投稿: applet | 2008年9月18日 00時38分

「のどか」開発者のappletさん,直々のコメントありがとうございます。窓使いの憂鬱のサポートページでお名前は拝見しておりました。

 ノートPC(昨年買ったVAIOがVistaでして)のキーボードをREALFORCE 86Uで置き換えることはできませんので,時間ができたらぜひとも「のどか」に挑戦してみたいと思います。

投稿: 三日画師 | 2008年9月18日 01時12分

フォローありがとうございます。今月末あたりには、4.04をリリースしようと画策しています。

投稿: applet | 2008年9月18日 07時56分

 Vistaの認定済み証明書が取れるまでは「Vista使いの憂鬱」でもあるわけですね。頑張って下さい。
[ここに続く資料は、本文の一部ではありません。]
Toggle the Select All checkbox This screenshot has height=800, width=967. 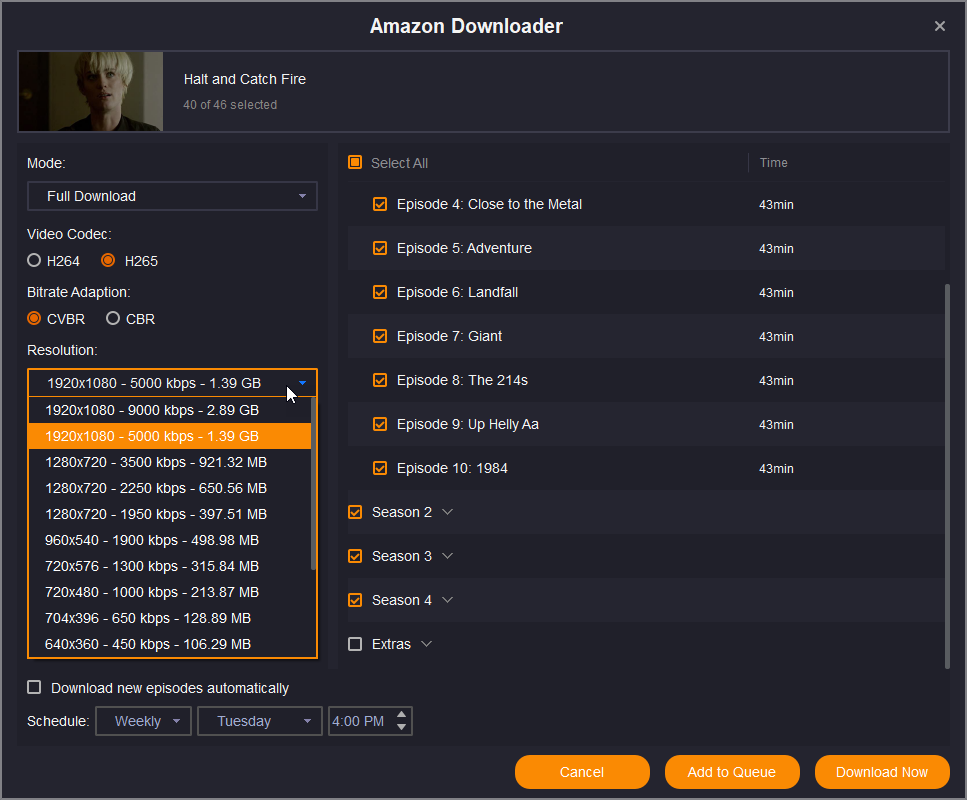(355, 162)
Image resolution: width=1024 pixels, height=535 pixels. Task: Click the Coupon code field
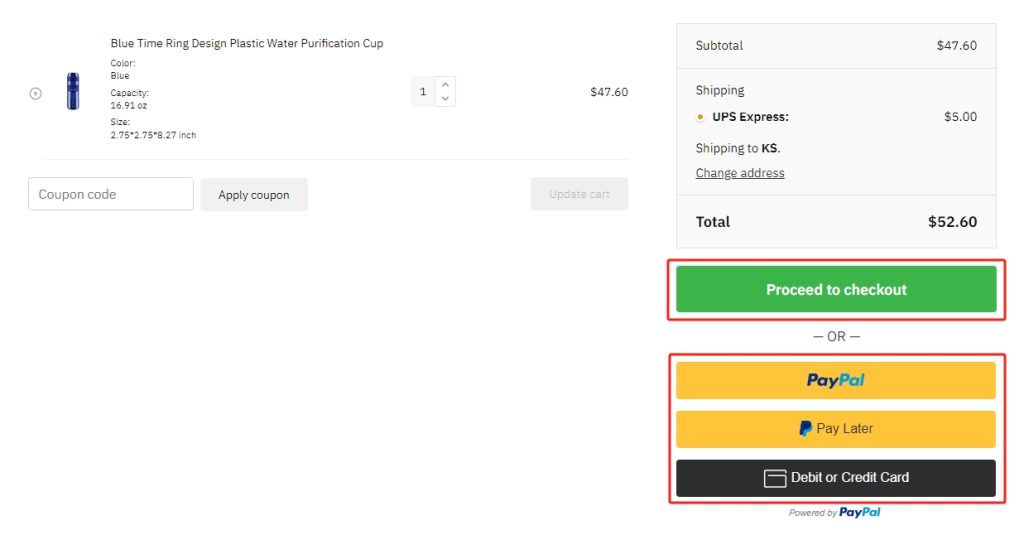111,194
陰ながら応援してます。

投稿: 三日画師 | 2008年9月18日 09時22分

液体ゴムでも遊べます
直接キーに付けるのではなく、別の滑らかな表面に盛って固化させて、剥がして貼り付けます。 透明に固化します(白い液のものは)

投稿: mmx | 2008年9月19日 23時55分

 mmxさん,こんばんは。

 液体ゴムですか……。なんだか面白そうな素材ですね。シリコーンゴム系なんでしょうか。それともキャスティング材の類でしょうか。

 半球状に作ったモノを貼り付けるとすると,結局,何の接着剤を使うかがキモになるんですよねぇ。テプラで作った「.(ピリオド)」の部分を削って,キートップに貼り付けると具合が良いのですが,キーボードは濡れた手で触ったり,指の汗が付いたりと,結構過酷な(?)環境にさらされるため,接着剤のところからはがれてしまうこともあって難しかったです。